LAM/MPI logo

LAM/MPI General User's Mailing List Archives

  |   Home   |   Download   |   Documentation   |   FAQ   |   all just in this list

From: Brian Barrett (brbarret_at_[hidden])
Date: 2006-08-31 17:44:05


On Thu, 2006-08-31 at 22:29 +0800, 龚念 wrote:
> Hello everyone:
> I used openssi and drbd to buildup a cluster system 2 weeks ago.
> Now I want use LAM/MPI to do some checkpoint tasks. As I know LAM/MPI
> support SMP machines. Cluster used openssi is like a large SMP
> machines. So I want to know if LAM/MPI can be used in openssi
> clusters!!! Anybody who used it can tell me.
> I am a newbie of using LAM/MPI,so plz help me. Plz reply
> soon,I'm urgent to know it........thanks

LAM/MPI generally has issues running on SSI-like systems, especially if
they support migration of applications between nodes (and definitely
with checkpoint / restart systems not explicitly supported by LAM).
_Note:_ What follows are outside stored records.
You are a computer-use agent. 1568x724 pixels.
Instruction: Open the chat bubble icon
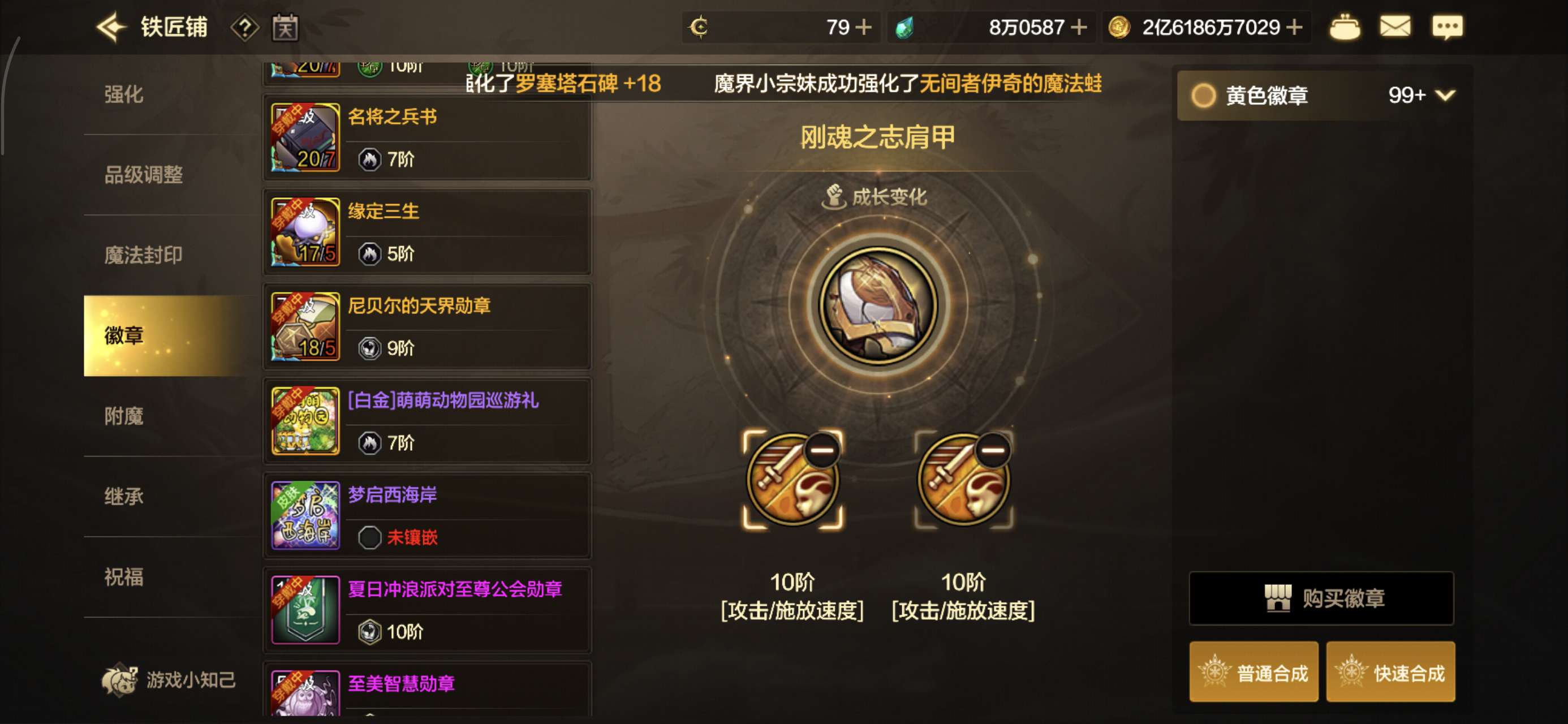click(x=1447, y=27)
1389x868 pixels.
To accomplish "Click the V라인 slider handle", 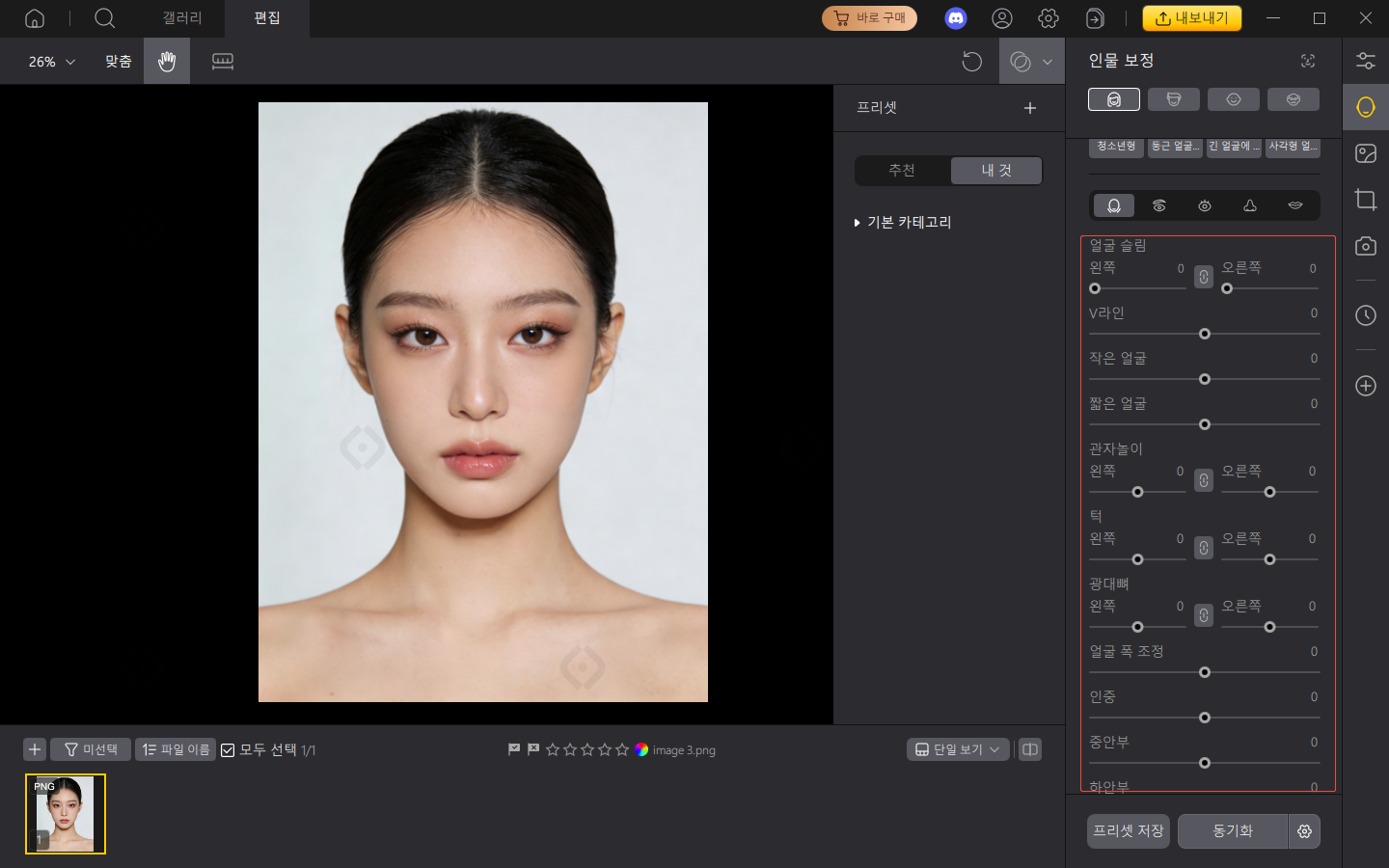I will pos(1204,334).
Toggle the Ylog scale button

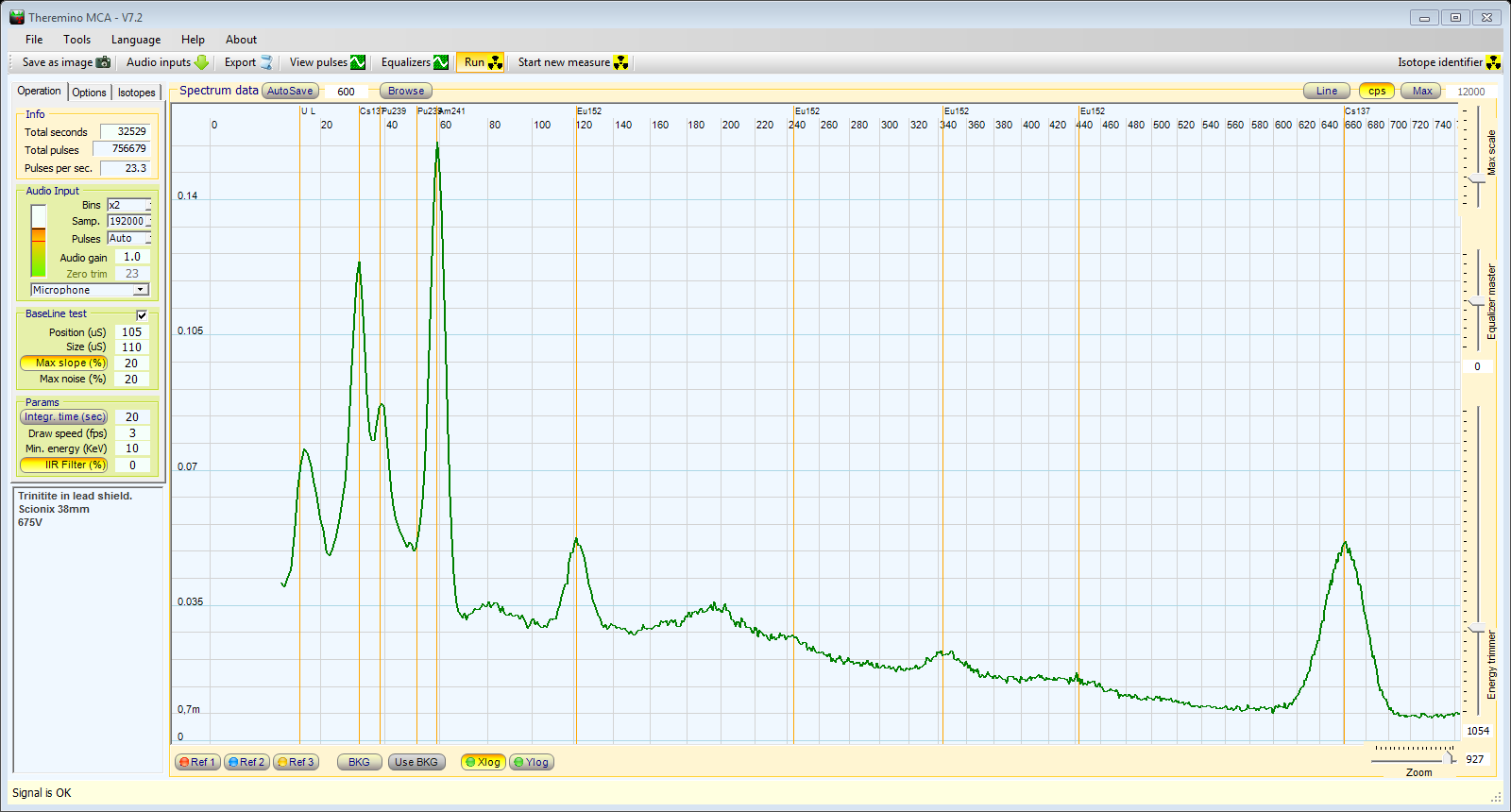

The
issue boils down to TCP sockets - if a process moves, the TCP sockets
have to follow, and my experience has been SSI systems don't get this
right. That being said, if you can make OpenSSI not move processes
around (I have no idea -- I'm not familiar with OpenSSI at all), then
you might have a reasonable chance of making LAM work under OpenSSI.
But this is definitely not a configuration we support.

Brian